Copy the first line of the entries below and every line after it through the line containing "Viewport: 891px width, 574px height.". Do not include pictures.

• _Saved data entries_:

━━━━━━━━━━

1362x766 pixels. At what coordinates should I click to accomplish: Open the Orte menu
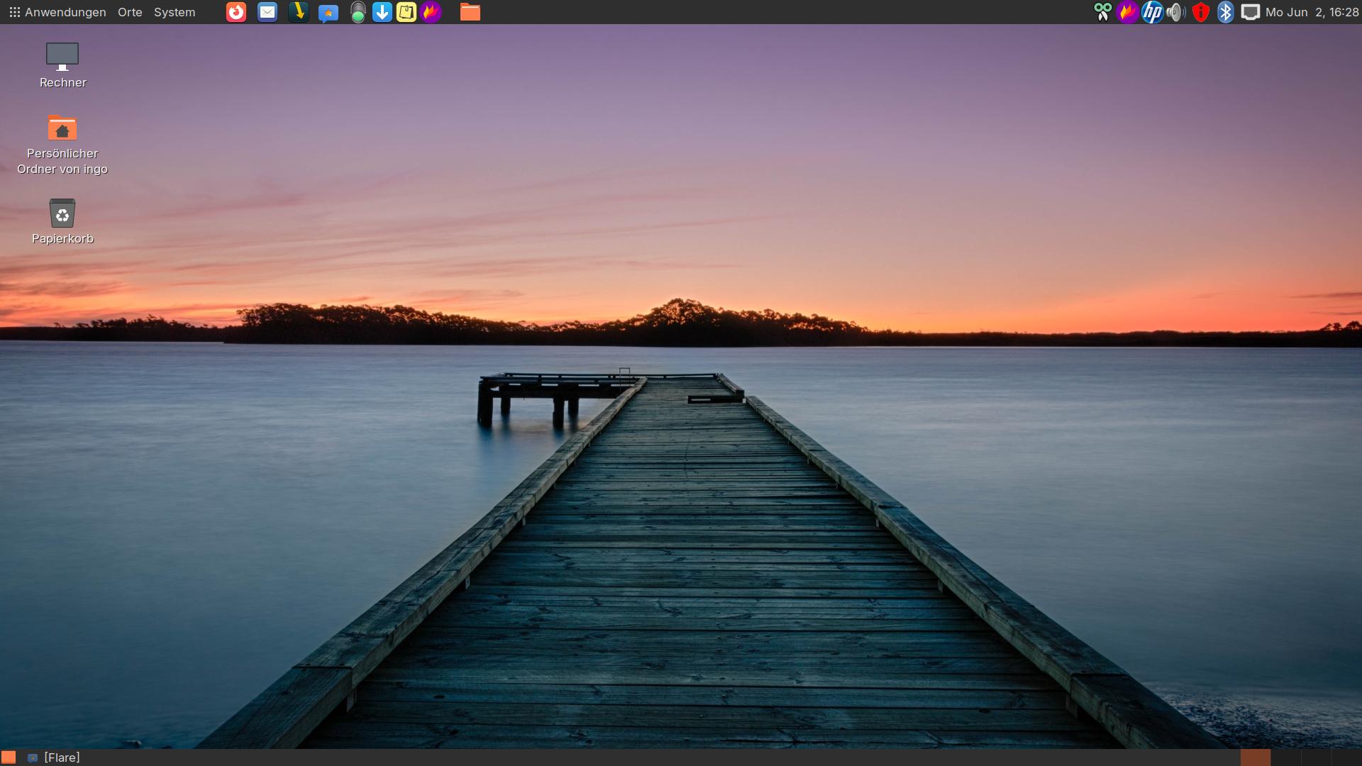(130, 12)
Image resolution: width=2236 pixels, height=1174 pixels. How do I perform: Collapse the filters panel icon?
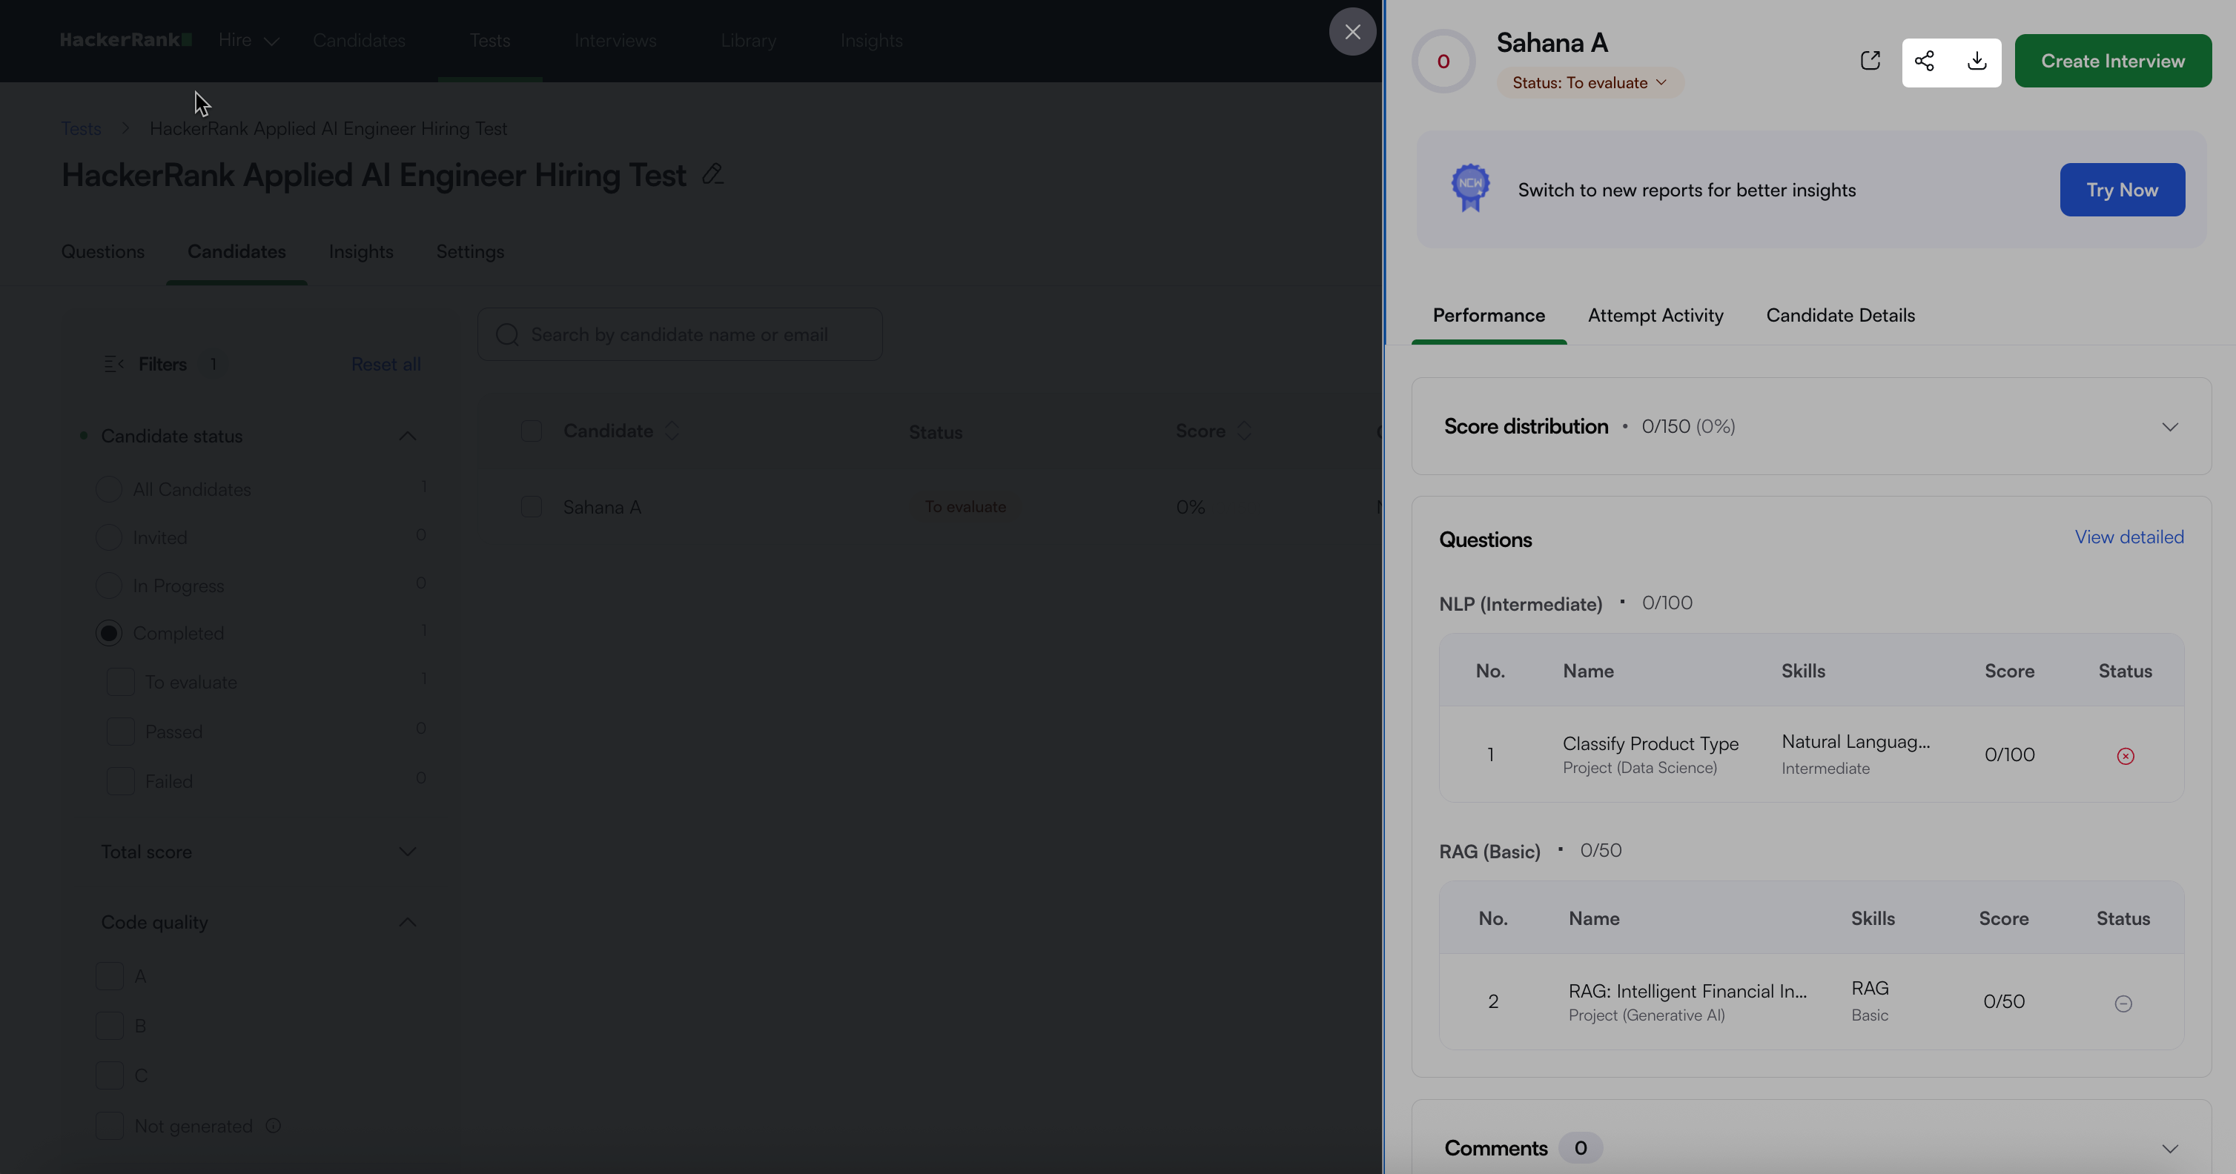pyautogui.click(x=114, y=364)
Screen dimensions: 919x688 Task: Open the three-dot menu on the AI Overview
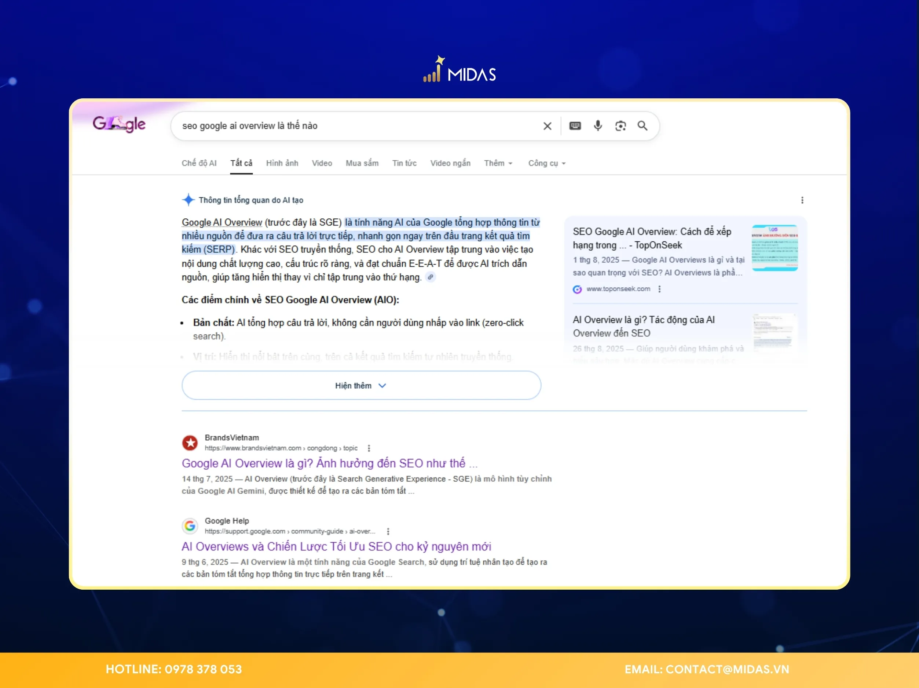pyautogui.click(x=803, y=200)
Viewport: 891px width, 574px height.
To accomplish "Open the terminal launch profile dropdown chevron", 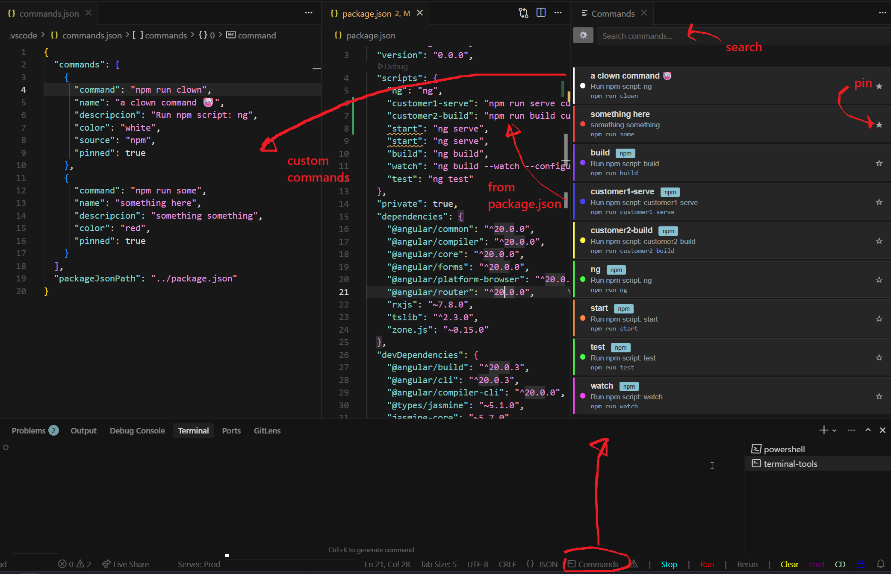I will pyautogui.click(x=833, y=430).
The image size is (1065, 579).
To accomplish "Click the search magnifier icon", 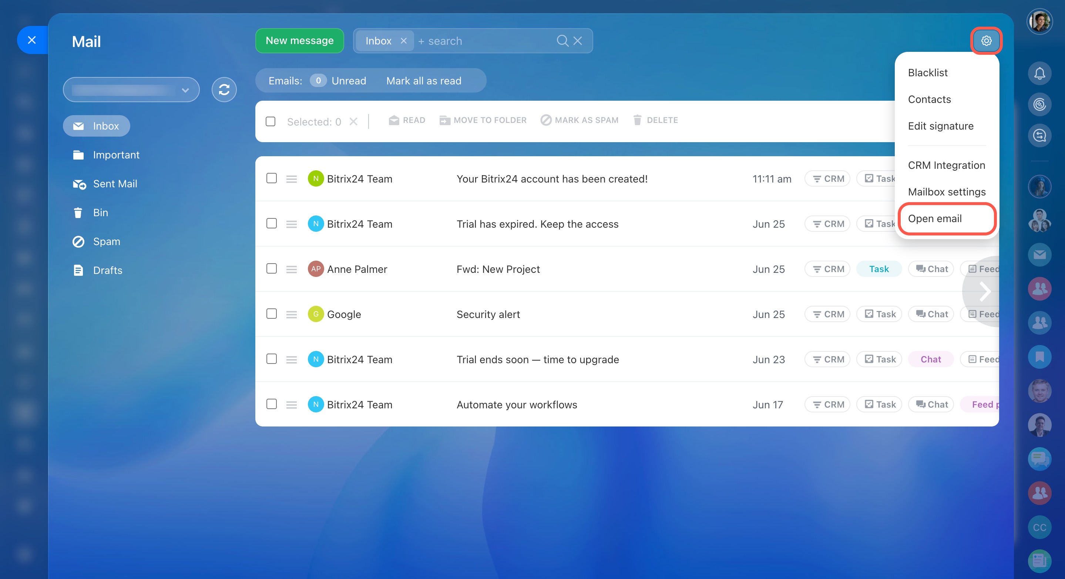I will pyautogui.click(x=562, y=41).
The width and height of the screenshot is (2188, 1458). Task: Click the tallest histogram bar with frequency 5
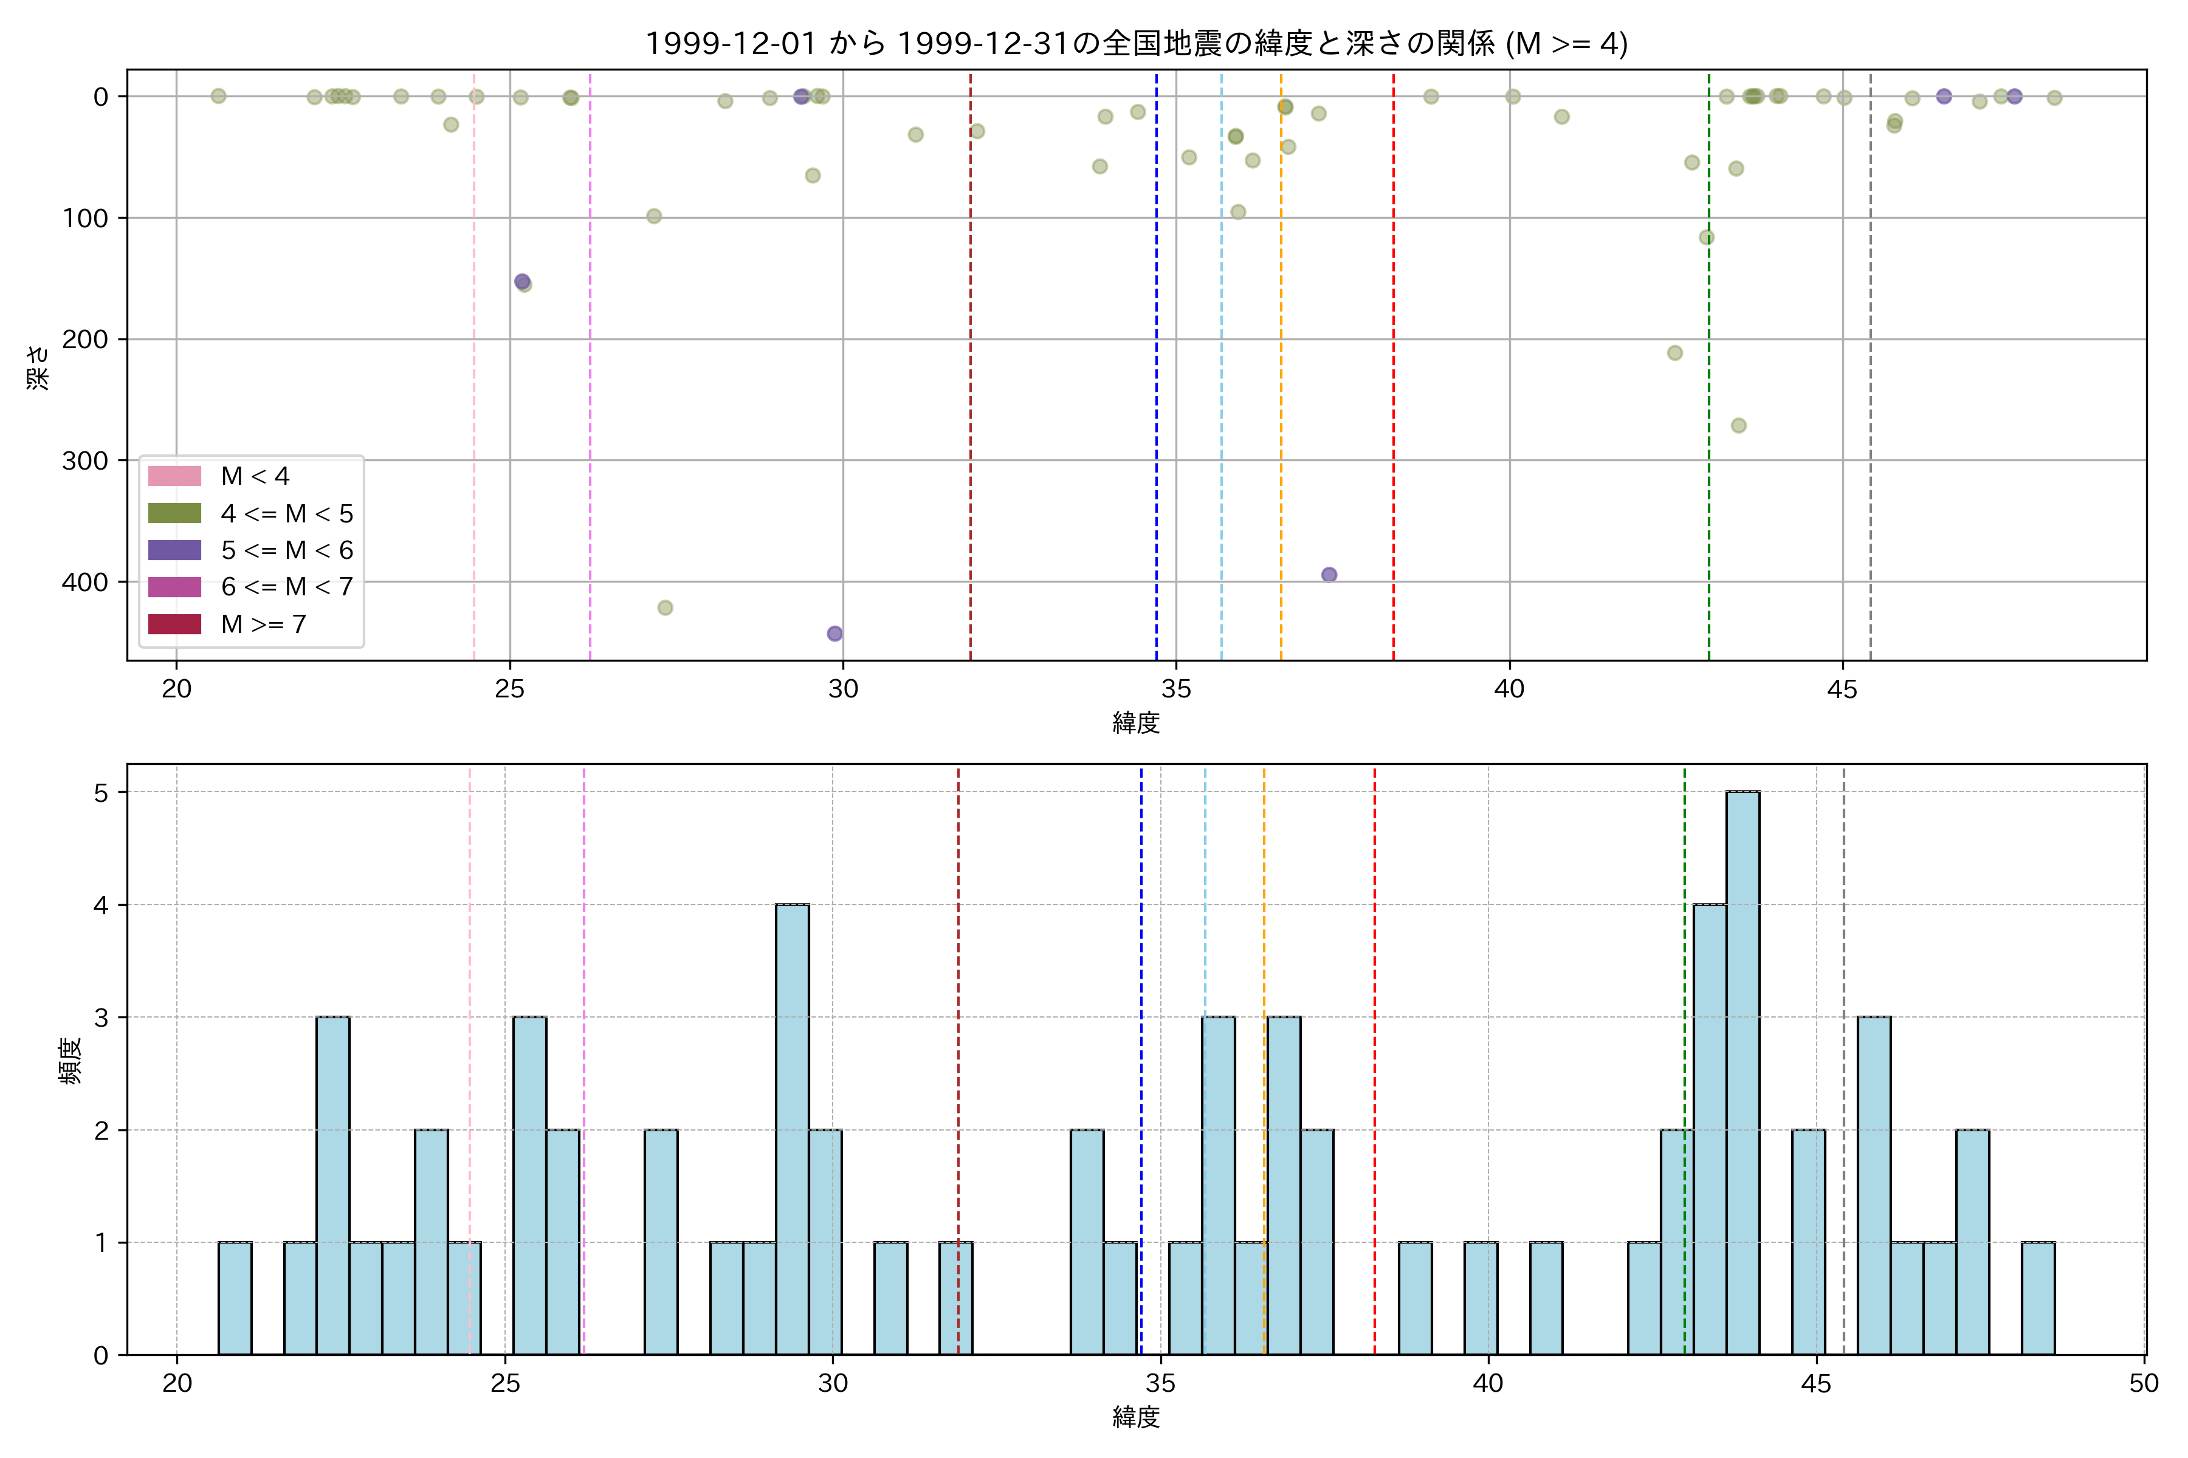point(1742,1072)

━━━━━━━━━━

• _Task solution_:
1362x766 pixels. At what coordinates should I click to accomplish: Open the Orte menu
(130, 12)
Image resolution: width=2236 pixels, height=1174 pixels. How do I perform: Collapse the filters panel icon?
pyautogui.click(x=114, y=364)
Screen dimensions: 919x688 Task: Open the three-dot menu on the AI Overview
pyautogui.click(x=803, y=200)
Viewport: 891px width, 574px height.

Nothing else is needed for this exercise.